> **Information**:
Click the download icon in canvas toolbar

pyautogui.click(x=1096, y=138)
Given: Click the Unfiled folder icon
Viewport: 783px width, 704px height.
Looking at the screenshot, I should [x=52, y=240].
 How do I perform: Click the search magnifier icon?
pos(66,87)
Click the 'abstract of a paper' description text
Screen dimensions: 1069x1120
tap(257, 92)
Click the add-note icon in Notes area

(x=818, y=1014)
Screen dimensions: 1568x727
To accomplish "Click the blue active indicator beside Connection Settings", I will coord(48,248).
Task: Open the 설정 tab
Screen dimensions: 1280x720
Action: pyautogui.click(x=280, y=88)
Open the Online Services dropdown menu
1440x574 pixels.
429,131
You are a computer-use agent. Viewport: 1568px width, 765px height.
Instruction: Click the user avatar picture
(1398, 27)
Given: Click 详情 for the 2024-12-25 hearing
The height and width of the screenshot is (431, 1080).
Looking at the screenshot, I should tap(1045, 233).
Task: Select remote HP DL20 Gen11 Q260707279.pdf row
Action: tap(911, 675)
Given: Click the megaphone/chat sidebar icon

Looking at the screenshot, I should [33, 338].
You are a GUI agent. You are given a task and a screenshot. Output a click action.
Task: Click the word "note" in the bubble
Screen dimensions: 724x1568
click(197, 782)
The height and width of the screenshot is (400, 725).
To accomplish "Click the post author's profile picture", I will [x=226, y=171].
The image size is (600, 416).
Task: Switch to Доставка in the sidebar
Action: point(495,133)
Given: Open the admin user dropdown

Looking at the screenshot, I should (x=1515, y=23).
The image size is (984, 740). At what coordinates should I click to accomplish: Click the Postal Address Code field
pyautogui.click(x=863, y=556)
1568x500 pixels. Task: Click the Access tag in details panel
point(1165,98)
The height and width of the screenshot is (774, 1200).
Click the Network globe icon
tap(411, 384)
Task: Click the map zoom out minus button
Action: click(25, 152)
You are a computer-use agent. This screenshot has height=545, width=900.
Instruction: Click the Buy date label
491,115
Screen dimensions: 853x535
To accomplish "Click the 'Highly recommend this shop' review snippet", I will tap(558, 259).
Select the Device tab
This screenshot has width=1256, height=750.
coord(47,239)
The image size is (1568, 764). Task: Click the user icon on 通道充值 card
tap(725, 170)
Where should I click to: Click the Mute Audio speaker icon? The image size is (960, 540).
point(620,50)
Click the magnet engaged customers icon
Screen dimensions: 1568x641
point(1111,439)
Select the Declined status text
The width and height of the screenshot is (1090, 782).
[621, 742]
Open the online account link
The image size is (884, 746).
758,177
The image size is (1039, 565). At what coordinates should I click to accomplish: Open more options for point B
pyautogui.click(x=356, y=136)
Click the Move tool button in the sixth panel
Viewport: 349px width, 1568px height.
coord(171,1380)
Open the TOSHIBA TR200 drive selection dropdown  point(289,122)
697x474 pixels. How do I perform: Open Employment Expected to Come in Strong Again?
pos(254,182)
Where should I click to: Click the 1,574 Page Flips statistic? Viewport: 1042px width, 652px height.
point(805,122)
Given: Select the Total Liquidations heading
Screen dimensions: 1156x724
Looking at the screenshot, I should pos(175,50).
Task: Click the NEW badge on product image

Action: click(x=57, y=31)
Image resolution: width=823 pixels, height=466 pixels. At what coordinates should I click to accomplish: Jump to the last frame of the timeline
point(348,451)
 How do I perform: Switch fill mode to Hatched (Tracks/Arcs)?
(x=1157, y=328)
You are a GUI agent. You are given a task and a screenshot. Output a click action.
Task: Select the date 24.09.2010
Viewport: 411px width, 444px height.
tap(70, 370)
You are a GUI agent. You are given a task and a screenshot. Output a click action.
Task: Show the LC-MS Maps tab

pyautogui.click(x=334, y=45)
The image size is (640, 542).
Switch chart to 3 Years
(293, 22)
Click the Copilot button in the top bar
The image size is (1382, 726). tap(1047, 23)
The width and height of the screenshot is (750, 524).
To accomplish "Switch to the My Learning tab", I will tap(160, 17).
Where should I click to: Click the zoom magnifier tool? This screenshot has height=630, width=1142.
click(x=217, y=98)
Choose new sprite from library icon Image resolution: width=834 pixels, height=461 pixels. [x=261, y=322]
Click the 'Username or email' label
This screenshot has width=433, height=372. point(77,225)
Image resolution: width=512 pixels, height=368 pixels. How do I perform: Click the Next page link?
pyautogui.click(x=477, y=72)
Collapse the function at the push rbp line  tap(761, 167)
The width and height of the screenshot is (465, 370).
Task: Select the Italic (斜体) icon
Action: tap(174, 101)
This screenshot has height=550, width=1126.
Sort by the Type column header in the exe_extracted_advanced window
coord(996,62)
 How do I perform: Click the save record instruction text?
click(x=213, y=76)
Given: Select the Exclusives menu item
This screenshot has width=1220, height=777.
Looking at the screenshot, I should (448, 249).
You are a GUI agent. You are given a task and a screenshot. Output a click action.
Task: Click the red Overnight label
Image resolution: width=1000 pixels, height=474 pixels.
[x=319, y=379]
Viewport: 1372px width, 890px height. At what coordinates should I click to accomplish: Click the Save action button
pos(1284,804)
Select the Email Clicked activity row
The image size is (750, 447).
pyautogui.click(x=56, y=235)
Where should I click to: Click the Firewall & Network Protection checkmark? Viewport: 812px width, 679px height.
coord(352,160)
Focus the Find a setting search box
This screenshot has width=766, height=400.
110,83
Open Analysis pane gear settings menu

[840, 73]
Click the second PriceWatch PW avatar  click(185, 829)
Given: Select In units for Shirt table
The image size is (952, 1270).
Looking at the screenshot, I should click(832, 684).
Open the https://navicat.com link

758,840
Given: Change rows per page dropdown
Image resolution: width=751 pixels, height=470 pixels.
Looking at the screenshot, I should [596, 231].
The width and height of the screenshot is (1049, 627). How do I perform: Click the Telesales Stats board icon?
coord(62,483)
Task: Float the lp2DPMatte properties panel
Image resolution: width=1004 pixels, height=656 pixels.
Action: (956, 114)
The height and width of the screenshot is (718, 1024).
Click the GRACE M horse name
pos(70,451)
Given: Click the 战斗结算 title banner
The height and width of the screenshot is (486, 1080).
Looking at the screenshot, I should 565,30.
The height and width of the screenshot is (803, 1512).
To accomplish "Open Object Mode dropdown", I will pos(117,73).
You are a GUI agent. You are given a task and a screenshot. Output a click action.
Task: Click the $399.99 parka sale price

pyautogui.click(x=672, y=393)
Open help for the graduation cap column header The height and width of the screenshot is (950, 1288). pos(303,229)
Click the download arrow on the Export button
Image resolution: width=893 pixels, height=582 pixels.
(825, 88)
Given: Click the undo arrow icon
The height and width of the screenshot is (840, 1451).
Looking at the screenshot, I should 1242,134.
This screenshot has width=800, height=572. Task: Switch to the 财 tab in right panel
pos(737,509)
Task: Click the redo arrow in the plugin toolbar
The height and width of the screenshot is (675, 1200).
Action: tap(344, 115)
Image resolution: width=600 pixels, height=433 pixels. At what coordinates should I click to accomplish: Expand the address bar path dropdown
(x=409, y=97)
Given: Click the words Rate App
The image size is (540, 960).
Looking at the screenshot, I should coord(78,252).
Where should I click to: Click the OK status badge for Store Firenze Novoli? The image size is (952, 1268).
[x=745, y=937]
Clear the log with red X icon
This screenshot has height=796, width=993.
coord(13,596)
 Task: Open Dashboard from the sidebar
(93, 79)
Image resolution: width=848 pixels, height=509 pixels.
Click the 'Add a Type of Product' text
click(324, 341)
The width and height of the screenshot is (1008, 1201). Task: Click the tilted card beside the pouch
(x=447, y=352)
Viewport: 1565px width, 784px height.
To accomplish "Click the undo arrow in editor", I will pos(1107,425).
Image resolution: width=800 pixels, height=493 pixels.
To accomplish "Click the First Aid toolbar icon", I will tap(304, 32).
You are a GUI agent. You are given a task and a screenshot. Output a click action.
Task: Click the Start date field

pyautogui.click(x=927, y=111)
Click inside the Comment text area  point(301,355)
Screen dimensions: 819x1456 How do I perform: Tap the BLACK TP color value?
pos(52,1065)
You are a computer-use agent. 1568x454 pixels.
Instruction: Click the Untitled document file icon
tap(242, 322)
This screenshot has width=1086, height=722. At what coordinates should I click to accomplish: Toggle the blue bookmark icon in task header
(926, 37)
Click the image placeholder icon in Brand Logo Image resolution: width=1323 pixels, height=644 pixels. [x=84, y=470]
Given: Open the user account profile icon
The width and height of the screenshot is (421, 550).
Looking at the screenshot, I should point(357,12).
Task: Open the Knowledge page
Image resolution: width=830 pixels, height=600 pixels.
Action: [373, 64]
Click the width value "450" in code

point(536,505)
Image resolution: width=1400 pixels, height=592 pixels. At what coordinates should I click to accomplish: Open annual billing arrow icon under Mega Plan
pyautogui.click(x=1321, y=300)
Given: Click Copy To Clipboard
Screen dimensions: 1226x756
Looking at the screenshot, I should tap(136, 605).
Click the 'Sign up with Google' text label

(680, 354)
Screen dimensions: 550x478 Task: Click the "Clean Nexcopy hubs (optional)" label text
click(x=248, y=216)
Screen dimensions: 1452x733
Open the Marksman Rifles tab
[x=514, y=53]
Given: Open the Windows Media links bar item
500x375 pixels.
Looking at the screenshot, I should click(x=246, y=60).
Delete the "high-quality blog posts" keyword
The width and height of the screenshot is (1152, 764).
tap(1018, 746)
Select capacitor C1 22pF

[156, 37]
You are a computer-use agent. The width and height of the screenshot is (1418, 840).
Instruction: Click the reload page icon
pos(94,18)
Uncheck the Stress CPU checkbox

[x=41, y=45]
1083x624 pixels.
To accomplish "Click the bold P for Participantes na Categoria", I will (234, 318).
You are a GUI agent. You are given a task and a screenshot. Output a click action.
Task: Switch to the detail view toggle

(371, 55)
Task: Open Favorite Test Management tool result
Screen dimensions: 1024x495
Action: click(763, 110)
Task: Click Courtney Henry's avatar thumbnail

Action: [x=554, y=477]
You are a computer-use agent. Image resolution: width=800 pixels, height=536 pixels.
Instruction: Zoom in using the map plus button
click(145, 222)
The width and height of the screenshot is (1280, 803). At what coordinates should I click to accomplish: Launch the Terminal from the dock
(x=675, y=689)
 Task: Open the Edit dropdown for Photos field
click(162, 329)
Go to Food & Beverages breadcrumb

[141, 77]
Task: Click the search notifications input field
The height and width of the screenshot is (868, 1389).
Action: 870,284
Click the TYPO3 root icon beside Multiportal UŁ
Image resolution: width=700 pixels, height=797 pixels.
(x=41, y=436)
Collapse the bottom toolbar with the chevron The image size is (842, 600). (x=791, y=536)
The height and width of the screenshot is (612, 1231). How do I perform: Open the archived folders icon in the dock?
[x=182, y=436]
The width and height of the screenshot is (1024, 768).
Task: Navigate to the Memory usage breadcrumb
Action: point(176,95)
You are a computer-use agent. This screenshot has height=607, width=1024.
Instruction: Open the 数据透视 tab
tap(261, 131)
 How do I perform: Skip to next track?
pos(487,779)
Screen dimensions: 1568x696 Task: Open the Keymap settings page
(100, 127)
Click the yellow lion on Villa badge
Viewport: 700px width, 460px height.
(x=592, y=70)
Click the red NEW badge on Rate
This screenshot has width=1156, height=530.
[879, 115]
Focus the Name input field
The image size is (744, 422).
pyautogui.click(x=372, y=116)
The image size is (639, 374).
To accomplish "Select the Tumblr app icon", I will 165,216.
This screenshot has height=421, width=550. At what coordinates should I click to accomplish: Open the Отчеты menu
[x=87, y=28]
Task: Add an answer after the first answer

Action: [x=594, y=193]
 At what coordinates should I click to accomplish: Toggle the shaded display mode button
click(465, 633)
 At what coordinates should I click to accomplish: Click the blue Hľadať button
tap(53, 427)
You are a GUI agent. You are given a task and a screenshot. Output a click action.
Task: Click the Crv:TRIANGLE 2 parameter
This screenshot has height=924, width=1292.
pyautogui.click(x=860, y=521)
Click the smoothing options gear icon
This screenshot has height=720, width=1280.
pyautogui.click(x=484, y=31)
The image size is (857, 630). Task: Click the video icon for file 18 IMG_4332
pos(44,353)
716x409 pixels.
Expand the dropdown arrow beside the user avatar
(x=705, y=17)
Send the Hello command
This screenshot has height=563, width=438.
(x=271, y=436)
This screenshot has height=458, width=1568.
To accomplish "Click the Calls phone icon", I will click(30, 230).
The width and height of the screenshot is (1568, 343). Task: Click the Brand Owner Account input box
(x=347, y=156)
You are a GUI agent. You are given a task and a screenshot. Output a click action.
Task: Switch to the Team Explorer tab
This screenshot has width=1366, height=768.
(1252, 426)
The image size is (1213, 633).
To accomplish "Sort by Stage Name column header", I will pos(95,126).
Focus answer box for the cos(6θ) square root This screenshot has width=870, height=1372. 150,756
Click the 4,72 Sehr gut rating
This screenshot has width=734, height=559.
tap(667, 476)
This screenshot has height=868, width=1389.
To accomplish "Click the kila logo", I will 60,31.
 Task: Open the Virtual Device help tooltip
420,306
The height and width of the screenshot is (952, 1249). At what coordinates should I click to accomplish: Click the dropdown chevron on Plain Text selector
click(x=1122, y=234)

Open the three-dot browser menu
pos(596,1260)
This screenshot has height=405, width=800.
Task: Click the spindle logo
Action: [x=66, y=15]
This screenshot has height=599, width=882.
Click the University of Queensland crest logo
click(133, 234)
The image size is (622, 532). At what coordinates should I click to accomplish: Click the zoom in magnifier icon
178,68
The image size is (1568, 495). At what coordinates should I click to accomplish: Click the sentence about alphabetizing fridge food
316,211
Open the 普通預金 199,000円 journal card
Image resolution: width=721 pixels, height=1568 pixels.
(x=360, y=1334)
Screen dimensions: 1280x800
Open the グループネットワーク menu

> **What is being asked**: Note every line above where the string "Rate" shows up, and copy those lines.

> **Result of this task**:
Given: Click the words Rate App
Click the red NEW badge on Rate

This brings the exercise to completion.